= Activity A =
Summarize the battery charging tips in two sentences.
= Activity B =
In the battery charging tips, what charger rate is given for a 3400mAh battery charging at 1C?
=== Provided text ===
Charging Dos and Dont’s

Charging Dos and Dont’s

Don’t let your battery get below the minimum voltage

This is more of a flying issue than a charging problem, but it needed to be addressed, so here it is.


When flying, try not to let the battery drain until the speed control starts shutting off, because in most cases unless you changed it, the battery is near its minimum voltage. Then you have extra time on the pack and more draining until you land the aircraft. You can set the minimum speed control cut-off above the pack’s minimum voltage so as to have some extra time to set up for landing. I like to time my first flight until the speed control cut-off and then set my timer on the transmitter to a minute before that. On all flights after that, I land right after my transmitter timer goes off.


Do charge any LiPo, LiFe or Li-Ion at 1C

All packs of this chemistry can be charged at 1C and should be charged at that rate. A 1C charge does take a bit of time but this charging rate is the easiest on your packs and will not cause undue heat, which is your battery’s enemy. This charge rate will give your battery its longest life and let the balancing port do its job. For example, a 3400mAh battery charging at 1C would have the charger set at 3.4 amps charging rate.
=== Information ===
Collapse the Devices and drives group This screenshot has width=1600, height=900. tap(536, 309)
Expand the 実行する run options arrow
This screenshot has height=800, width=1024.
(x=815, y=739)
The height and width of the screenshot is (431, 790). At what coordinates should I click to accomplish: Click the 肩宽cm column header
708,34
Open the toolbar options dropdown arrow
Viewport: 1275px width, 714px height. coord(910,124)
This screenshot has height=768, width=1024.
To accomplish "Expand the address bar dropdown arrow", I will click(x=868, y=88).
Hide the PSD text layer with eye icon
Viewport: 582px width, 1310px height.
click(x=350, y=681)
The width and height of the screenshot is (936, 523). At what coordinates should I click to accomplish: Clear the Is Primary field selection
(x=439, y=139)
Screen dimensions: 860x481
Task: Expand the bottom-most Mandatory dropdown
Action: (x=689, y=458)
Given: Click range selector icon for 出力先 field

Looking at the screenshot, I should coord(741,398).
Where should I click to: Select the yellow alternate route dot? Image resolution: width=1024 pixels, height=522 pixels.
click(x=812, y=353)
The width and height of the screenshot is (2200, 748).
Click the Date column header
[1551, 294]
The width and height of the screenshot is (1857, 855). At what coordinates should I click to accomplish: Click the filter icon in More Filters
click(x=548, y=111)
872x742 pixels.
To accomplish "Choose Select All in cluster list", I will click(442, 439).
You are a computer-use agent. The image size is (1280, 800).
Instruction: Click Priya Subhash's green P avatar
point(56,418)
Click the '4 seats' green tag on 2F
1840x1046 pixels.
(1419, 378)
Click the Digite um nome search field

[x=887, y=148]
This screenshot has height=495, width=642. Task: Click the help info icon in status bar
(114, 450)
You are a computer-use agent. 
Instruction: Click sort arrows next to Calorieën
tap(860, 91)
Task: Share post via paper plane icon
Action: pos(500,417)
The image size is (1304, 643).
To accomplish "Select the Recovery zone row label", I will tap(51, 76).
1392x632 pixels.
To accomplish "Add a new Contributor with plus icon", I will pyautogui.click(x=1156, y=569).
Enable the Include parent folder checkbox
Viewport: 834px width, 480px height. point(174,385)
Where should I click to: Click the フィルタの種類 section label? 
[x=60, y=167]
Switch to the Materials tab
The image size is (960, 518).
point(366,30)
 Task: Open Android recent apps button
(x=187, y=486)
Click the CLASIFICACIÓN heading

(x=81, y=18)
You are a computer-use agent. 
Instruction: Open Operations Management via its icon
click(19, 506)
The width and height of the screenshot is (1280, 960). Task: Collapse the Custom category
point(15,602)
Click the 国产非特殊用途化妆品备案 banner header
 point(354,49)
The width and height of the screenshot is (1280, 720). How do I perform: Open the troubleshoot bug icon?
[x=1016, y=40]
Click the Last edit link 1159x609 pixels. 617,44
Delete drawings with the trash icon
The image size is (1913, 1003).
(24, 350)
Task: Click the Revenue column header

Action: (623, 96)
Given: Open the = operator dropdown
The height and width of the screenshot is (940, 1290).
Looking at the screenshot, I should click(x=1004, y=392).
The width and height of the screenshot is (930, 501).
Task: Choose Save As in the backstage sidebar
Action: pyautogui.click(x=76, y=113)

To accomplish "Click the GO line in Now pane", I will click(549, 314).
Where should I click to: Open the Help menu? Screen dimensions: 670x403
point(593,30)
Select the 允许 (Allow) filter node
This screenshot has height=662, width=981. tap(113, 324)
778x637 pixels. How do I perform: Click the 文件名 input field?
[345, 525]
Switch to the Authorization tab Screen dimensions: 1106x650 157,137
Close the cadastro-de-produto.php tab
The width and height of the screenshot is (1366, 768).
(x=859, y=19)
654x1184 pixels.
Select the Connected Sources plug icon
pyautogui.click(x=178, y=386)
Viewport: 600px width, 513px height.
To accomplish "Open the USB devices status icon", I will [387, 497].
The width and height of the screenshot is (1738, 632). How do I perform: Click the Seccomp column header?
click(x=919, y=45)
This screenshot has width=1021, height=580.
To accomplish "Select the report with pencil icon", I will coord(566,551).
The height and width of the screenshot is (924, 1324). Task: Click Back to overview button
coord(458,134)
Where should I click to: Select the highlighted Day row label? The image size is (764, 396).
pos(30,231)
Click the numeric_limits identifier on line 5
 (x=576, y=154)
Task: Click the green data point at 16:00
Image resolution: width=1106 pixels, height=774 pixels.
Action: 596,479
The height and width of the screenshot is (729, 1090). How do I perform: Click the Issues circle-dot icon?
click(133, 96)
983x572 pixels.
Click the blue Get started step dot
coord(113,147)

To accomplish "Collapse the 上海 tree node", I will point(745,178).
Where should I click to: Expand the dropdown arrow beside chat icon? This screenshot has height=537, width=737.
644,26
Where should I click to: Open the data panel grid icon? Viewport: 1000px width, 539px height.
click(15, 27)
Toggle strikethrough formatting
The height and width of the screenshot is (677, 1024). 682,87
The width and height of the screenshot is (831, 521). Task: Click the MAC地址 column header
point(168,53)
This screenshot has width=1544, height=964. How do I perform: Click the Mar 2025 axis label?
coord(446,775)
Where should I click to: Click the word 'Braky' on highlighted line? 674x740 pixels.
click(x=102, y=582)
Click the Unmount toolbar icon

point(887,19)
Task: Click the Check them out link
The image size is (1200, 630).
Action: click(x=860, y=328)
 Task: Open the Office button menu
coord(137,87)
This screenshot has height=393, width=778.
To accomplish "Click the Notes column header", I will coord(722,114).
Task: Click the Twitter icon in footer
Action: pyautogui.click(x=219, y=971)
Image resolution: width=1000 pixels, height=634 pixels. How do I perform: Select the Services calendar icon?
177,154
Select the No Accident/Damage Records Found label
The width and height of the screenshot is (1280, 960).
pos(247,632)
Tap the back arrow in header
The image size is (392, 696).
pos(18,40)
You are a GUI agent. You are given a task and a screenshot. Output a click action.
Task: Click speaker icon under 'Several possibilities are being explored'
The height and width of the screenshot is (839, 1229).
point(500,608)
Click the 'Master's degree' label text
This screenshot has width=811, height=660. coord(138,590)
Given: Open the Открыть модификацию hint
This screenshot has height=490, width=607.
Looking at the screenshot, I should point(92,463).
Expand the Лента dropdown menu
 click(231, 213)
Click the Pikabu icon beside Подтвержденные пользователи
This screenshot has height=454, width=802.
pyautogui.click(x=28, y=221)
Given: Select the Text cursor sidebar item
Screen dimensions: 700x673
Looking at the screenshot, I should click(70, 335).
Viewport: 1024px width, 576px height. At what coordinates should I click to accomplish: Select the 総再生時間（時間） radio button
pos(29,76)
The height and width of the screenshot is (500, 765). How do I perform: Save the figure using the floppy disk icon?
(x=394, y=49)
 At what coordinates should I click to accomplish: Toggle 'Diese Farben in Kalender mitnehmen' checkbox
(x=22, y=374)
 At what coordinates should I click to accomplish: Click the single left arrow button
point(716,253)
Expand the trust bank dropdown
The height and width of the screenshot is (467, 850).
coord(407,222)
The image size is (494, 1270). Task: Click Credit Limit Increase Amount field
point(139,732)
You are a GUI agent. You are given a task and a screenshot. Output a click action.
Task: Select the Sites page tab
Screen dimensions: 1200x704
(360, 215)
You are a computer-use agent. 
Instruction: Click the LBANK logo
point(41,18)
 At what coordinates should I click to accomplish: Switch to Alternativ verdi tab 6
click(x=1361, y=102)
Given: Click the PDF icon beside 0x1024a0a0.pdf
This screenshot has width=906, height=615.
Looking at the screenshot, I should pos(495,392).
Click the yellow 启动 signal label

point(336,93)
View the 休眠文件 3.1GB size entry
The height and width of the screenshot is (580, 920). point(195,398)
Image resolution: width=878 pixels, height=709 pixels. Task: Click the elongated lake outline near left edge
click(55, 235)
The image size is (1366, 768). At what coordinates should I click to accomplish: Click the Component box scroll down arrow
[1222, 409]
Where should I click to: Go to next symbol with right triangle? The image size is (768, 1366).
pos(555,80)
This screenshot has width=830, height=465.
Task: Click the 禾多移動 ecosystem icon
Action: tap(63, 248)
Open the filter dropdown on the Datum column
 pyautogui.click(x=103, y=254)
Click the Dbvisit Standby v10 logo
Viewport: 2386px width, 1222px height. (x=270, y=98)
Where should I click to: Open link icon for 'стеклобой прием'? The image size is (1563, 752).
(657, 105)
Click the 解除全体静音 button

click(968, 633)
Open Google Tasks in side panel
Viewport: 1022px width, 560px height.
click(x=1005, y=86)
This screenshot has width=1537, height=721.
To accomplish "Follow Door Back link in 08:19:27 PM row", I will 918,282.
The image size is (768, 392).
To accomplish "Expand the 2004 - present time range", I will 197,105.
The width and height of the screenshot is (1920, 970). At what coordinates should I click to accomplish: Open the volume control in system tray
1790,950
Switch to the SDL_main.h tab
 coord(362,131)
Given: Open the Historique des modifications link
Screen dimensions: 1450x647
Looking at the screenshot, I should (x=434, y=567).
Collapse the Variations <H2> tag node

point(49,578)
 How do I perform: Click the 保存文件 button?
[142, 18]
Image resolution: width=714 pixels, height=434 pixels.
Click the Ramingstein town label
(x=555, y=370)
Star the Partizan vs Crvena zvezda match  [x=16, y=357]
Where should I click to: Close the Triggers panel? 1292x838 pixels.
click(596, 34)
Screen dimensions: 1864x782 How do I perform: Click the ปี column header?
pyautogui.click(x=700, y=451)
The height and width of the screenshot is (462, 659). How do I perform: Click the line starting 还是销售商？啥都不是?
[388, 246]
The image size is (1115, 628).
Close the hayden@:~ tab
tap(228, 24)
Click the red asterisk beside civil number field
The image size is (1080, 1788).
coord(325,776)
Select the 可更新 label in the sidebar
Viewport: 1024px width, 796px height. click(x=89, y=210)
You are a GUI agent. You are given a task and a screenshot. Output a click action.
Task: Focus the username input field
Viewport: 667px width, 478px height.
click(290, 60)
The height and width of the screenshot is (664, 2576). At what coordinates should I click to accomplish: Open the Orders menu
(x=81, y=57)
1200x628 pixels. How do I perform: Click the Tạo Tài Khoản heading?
===
= Your response A =
When flying, land before the speed control starts cutting off, because the battery is then near its minimum voltage; a higher cut-off or a transmitter timer set a minute before the first flight's cut-off time avoids this. Charge any LiPo, LiFe or Li-Ion pack at 1C, which is easiest on the pack, avoids undue heat, gives the longest life and lets the balancing port do its job.

= Your response B =
3.4 amps.